Ob die alte antiliberale Unterströmung des römischen Katholizismus im jetzigen Systemkonflikt um die nach Westen strebende Ukraine mit wirksam ist? 

Kardinalstaatssekretär Pietro Parolin / © Dalati & Nohra (dpa)
Kardinalstaatssekretär Pietro Parolin / © Dalati & Nohra ( dpa )

Den "Weltfamilienkongress" 2014 im Kreml, auf dem Kiew für eine Gay-Pride-Parade verteufelte wurde, beehrte der Präsident des Päpstlichen Rates für die Familie jedenfalls mit einem Grußwort-Video. Die Krim hatte Russland da schon überfallen.

Altersredseligkeit schadet allen

Schon Benedikt XVI. ramponierte unter dem Einfluss schlechter Berater und abnehmender Kräfte sein Lebenswerk, indem er, seinem 2013 versprochenen Rückzug in ein stilles Gebetsleben zum Trotz, sich immer wieder öffentlich einließ, teils unter dem früheren Niveau. Altersredseligkeit droht nun auch Franziskus’ Leistung zu beschädigen. 

Papst Franziskus nachdenklich  / © Vatican Media/Romano Siciliani/ (KNA)
Papst Franziskus nachdenklich / © Vatican Media/Romano Siciliani/ ( KNA )

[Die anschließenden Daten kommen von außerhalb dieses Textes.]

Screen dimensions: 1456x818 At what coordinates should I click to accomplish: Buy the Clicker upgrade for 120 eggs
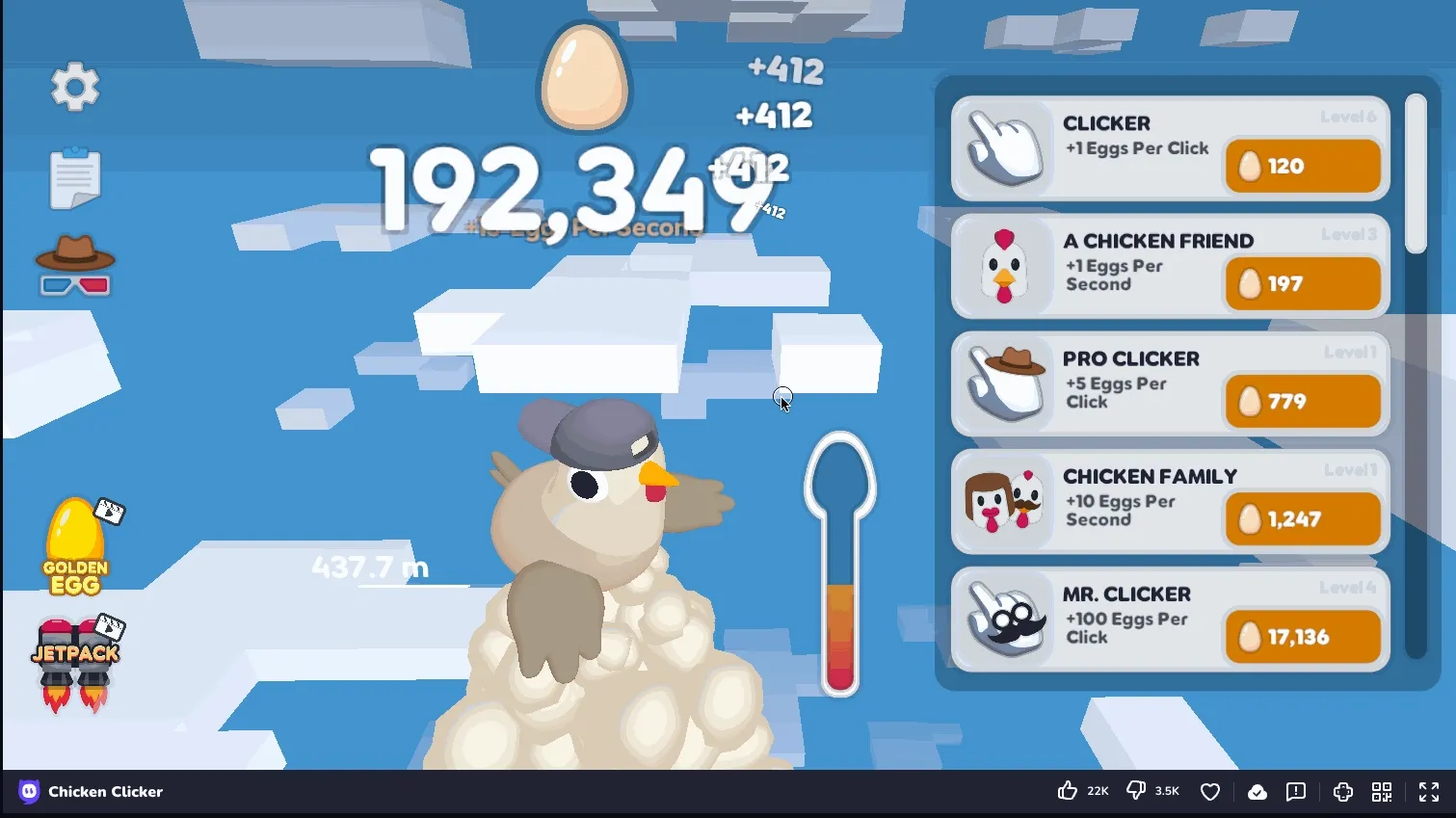(x=1302, y=166)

Der Vatikan sollte zu seiner alten Sparsamkeit mit päpstlichen Wortmeldungen außerhalb von Liturgien, Enzykliken und Ansprachen zurückkehren. Inflation entwertet das Einzelstück und politischer Dilettantismus die geistliche Autorität des Pontifex."

Dr. Andreas Püttmann ist Politologe und Publizist.